Other speeches were made by Mr Hedley D. Meagher, the Rev. Kellett and the Rev. Father Brauer. School children, members of the Rifle Club, Red Cross members and private people placed wreaths at the foot of the board. One of the official guests at the unveiling was Cr Wall whose son, Private John Douglass Wall died at Fleurbaix, France, in 1916. His name is not on the Roll. Hedley O’Meagher conducted the ceremony and other guests were the Governor, Sir Walter Davidson, Mr James Lawson and Mr Broughton. At the conclusion of the unveiling ceremony the trophy machine gun captured by the 5th Machine Gun Section was officially declared in position outside the School of Arts, and its working was demonstrated by Sergt W. Hall, M.M. assisted by Gunner L. Mills. The disposition of the balance of funds raised is not known and the present whereabouts of the souvenir machine gun is also a mystery.

Unveiling the Honor Roll, 1921
The Springwood District Honor Roll


INTRODUCTION

Ever since Australian troops scaled the heights of Gallipoli in 1915, war has played a major role in the way we see ourselves and the ‘digger’ has become for many the quintessential image of the typical Australian.
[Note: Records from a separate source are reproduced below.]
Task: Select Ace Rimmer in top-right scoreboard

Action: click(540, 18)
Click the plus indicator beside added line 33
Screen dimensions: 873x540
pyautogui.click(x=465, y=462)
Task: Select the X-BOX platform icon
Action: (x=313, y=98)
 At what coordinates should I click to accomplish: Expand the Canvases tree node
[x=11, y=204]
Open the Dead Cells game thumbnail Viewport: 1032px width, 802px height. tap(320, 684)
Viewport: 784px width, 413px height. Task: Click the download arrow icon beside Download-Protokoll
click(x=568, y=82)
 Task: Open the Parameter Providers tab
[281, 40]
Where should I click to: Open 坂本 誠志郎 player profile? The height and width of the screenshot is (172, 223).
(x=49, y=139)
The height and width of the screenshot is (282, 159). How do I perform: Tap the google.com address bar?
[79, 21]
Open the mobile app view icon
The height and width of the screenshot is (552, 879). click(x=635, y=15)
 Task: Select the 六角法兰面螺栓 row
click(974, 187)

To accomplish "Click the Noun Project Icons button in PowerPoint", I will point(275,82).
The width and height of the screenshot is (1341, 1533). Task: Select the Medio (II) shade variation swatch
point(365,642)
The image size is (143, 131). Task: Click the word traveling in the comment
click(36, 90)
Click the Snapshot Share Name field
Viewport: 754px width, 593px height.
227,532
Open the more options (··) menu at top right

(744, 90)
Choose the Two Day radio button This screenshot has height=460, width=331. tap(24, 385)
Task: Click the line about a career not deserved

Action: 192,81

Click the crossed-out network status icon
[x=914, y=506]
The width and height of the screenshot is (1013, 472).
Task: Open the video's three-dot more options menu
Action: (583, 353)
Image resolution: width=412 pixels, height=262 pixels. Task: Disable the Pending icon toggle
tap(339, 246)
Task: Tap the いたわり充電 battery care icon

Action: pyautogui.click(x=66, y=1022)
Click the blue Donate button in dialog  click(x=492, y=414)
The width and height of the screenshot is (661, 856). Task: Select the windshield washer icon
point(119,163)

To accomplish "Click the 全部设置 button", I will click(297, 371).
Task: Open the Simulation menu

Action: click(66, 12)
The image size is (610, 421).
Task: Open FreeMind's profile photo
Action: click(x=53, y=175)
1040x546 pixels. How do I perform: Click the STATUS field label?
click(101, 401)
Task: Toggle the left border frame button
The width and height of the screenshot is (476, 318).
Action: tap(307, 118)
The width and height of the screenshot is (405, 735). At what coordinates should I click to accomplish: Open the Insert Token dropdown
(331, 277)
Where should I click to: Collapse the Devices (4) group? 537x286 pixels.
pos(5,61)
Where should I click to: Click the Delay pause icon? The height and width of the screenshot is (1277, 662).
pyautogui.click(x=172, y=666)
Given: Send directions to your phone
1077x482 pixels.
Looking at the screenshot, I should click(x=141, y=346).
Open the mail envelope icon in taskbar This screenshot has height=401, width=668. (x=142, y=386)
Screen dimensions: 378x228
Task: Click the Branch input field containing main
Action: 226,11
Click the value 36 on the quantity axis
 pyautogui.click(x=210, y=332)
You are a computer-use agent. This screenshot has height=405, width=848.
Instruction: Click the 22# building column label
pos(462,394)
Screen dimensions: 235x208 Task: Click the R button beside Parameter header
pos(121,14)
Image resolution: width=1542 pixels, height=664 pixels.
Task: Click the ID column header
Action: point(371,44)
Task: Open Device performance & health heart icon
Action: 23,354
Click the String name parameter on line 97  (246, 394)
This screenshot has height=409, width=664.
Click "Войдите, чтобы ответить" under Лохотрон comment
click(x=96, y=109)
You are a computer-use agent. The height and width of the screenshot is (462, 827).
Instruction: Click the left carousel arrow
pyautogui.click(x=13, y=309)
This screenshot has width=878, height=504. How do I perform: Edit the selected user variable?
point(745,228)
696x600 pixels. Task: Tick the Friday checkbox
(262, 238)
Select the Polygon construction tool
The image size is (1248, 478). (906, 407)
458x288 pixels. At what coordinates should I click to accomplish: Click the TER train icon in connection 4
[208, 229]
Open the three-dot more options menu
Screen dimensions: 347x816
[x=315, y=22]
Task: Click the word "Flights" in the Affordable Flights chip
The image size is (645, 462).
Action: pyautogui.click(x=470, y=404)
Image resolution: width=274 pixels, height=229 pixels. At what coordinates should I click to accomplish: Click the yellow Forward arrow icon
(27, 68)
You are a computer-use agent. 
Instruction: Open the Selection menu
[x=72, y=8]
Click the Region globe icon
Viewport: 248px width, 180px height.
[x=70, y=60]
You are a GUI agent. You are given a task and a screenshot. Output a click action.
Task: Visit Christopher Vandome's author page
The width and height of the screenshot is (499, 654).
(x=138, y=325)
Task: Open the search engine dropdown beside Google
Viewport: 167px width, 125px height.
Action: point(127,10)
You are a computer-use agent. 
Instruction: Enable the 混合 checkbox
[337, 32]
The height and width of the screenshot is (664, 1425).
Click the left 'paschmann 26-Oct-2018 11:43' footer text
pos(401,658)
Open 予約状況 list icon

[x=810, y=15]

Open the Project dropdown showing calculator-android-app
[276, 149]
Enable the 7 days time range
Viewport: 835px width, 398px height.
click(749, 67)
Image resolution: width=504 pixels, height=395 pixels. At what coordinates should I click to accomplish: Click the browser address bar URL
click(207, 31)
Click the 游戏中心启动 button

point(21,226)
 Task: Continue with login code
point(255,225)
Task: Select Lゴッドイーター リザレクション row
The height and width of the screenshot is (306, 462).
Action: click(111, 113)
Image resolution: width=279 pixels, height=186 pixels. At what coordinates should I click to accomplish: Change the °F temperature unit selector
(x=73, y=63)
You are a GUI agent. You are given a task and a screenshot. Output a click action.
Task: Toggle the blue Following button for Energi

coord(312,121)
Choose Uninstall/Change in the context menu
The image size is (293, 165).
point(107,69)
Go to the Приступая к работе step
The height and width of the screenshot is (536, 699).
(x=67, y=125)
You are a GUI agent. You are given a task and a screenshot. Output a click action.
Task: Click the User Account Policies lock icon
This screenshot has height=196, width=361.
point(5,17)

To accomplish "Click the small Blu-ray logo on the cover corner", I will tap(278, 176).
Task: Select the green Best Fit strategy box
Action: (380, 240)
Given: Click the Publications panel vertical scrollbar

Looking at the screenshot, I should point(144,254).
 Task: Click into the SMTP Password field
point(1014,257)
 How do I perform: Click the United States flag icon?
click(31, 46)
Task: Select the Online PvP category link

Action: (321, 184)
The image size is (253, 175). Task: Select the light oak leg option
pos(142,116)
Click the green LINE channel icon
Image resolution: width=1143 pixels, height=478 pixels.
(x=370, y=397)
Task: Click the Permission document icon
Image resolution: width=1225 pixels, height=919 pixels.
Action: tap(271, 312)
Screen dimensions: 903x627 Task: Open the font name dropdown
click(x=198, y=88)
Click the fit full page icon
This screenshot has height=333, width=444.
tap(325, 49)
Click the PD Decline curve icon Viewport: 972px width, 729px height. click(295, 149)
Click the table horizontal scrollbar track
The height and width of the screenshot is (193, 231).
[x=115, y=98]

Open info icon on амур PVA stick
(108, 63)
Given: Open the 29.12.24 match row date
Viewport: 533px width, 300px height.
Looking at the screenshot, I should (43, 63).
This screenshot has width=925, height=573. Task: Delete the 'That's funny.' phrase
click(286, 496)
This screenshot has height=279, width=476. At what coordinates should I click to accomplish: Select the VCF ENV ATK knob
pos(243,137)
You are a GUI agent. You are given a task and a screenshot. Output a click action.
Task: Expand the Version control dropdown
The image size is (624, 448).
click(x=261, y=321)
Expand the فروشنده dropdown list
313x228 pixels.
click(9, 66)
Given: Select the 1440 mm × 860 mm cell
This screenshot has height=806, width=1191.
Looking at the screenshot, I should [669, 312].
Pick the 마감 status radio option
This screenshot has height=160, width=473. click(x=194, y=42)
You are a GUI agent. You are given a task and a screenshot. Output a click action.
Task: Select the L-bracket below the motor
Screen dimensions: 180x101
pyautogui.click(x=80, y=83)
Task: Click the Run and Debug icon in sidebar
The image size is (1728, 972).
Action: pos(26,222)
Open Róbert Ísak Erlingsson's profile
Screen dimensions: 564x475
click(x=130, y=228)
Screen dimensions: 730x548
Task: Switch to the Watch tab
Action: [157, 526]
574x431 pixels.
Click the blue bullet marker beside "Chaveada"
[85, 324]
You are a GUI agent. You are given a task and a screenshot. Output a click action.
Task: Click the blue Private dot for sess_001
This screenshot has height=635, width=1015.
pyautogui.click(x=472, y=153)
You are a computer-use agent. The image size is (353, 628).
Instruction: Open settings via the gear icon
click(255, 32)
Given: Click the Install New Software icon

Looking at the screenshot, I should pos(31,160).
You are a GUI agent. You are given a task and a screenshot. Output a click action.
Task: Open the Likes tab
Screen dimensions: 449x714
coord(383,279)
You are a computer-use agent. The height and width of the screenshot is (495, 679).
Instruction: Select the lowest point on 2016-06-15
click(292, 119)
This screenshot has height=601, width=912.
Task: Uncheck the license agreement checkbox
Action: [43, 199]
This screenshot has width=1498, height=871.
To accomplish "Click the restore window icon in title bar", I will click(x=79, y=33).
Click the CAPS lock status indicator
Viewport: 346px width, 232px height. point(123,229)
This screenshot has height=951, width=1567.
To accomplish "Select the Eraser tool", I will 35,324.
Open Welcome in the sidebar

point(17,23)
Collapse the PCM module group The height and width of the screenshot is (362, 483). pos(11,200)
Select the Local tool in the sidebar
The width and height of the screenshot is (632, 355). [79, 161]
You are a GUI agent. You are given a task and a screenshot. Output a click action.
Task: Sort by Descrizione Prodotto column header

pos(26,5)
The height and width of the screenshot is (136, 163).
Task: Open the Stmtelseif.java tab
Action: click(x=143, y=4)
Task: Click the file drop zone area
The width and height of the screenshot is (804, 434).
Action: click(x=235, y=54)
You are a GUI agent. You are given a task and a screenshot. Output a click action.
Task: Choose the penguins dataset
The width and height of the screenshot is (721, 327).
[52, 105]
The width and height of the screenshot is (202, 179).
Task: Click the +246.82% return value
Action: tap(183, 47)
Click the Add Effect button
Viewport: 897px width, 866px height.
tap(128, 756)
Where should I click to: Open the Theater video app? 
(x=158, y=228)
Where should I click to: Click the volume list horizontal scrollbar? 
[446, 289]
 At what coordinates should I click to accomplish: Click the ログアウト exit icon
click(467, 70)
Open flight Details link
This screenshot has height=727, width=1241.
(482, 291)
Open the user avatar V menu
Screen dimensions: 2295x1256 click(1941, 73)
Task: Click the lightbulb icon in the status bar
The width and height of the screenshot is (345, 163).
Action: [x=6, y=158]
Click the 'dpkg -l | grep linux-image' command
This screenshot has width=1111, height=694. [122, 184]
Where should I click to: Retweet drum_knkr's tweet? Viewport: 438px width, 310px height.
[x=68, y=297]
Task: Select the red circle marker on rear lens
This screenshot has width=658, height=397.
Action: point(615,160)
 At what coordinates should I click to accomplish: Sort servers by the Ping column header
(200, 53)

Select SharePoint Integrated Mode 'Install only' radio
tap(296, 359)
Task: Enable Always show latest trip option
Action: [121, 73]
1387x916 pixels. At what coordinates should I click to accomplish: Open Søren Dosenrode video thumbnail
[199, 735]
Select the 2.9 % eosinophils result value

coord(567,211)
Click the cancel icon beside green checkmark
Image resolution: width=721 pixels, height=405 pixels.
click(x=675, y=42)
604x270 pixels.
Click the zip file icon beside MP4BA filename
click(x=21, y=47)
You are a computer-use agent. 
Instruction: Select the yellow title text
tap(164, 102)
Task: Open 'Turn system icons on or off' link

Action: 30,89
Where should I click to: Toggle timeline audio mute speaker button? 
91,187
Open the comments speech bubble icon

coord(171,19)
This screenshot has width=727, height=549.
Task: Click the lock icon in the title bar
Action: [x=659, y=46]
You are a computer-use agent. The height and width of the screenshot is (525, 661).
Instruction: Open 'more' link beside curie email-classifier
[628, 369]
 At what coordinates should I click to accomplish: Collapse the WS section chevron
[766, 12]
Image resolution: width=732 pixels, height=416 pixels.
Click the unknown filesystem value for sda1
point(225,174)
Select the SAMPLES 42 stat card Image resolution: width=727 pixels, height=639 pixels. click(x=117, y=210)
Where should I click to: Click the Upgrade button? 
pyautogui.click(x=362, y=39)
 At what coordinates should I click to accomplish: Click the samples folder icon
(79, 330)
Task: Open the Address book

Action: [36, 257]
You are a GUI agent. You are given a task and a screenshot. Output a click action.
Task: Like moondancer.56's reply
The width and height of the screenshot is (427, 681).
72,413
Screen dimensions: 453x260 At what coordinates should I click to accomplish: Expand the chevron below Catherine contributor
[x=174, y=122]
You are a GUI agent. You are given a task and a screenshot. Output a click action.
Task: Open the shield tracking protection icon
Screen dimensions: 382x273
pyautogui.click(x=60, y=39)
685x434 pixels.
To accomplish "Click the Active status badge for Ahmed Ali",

We have also made the war memorial a prominent feature of our cultural landscape, present in just about every city, town and hamlet across the country. Some are on a grand scale while others are more modest and discreet in both design and location.

‘Honour boards’ fall into the second category, although ‘modest’ may misrepresent their importance. While they could be as elaborate as budget and imagination allowed, to many in the community they offered a more economical but no less respectful way to recognise wartime service and sacrifice. They were produced in vast numbers and can be found in public buildings, churches, sporting clubs, Masonic lodges and even commercial premises throughout Australia.
There are many honour boards in the Blue Mountains, containing hundreds of names that once struck deep and personal responses in the community. Inevitably, time has eroded this immediacy and most, if not all, of these names have become – well, just names!  To all but a few local and family historians these people have lost their identity. On memorial occasions they are honoured, not as individuals, but as a vague, abstract group.   

This is why this present book is so important. The World War I Honor Roll preserved by the people of Springwood has been given new life and the historians responsible are to be commended. Their research has rescued the men recorded here from the creeping anonymity that would have been their fate and given them back to their community as individuals who lived and breathed their own special human uniqueness. It also places their enlistment and war-time experiences within the social context of the time. We get a glimpse into what the Springwood they came from was like.  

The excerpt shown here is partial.